Kita tahu ukuran tahu begitu-begitu saja dari dulu. Begitu pula dengan tempe. Untuk tempe mungkin disiasati oleh para pengusaha tempe dengan mengurangi ketebalannya. Setelah dihitung-hitung para pengusaha dan pengrajin ini mengalami kerugian.
Harga kacang kedelai impor di pasaran Internasional saat ini memang mengalami fluktuasi sebagaimana dijelaskan oleh Rahmat Gobel, wakil ketua DPR RI. Namun, ia mendesak pemerintah agar segera menstabilkan harga.
Gobel mengharapkan agar pemerintah memberikan kepastian kepada masyarakat dan jangan membiarkan mereka bergulat sendiri dengan keadaan yang tidak menguntungkan ini.
Sebagai imbas dari kenaikan harga inilah, sejumlah pengrajin dan pengusaha tempe di Kota Depok menggelar unjuk rasa meminta pemerintah menurunkan kembali harga tempe.
Harga kacang kedelai yang mencapai Rp 1.125.000 per kwintal dari semula yang hanya Rp 800.000, sungguh memberatkan para pengusaha dan pengrajin tempe dan tahu ini.
Kalau sampai para pengusaha dan pengrajin tahu tempe mogok, maka bisa dibayangkan tempe tahu akan langka.Â
Ini pun menarik. Bila ini benar-benar terjadi, maka ini akan menjadi kelangkaan untuk yang kesekian kali setelah sebelumnya sempat langka BBM, lalu menyusul kelangkaan cabe dan kelangkaan bawang.
Baru-baru ini, minyak goreng juga langka. Sekarang mau lagi tahu dan tempe.
Fenomena apa sebenarnya yang terjadi dengan kita. Kita mesti menemukan benang merahnya agar kelangkaan-kelangkaan semacam ini tidak boleh terjadi lagi di masa depan.
Saya pikir, kelangkaan tahu tempe ini tidak boleh terjadi. Saya sependapat dengan Rahmat Gobel bahwa pemerintah tidak boleh berdiam. Langkah-langkah strategis perlu diambil.
Untuk jangka pendek, carilah solusi untuk menstabilkan harga kacang kedelai agar bisa dijangkau oleh para pengusaha dan pengrajin tahu tempe.Â
Jangka panjangnya, pemerintah melalui kementerian pertanian harus bekerja serius manata pertanian kita agar  swasembada terhadap Kacang Kedelai seperti yang didengungkan beberapa tahun lalu itu bisa terwujud.
Mulai dengan memberikan perhatian serius kepada para petani kacang kedelai kita. Bayangkan dari kebutuhan kacang kedelai 2,8 ton per tahun, petani kita hanya bisa memenuhi 800.000 ton. Sedikit sekali dan memang tidak ada apa-apanya dibandingkan dengan yang import.
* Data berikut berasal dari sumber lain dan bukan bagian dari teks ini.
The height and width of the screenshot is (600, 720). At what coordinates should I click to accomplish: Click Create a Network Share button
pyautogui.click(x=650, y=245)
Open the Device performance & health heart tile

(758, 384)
Sebenarnya ini adalah market yang besar bagi petani kacang kedelai kita. Hanya sekarang tinggal bagaimana pemerintah mendampingi dan memberikan perhatian serius untuk sektor pertanian yang satu ini.
Tempe dan Tahu milik kita, kacang kedelai juga harus milik kita. Jangan tempe dan tahu milik kita tetapi kacang kedelai milik Amerika Serikat.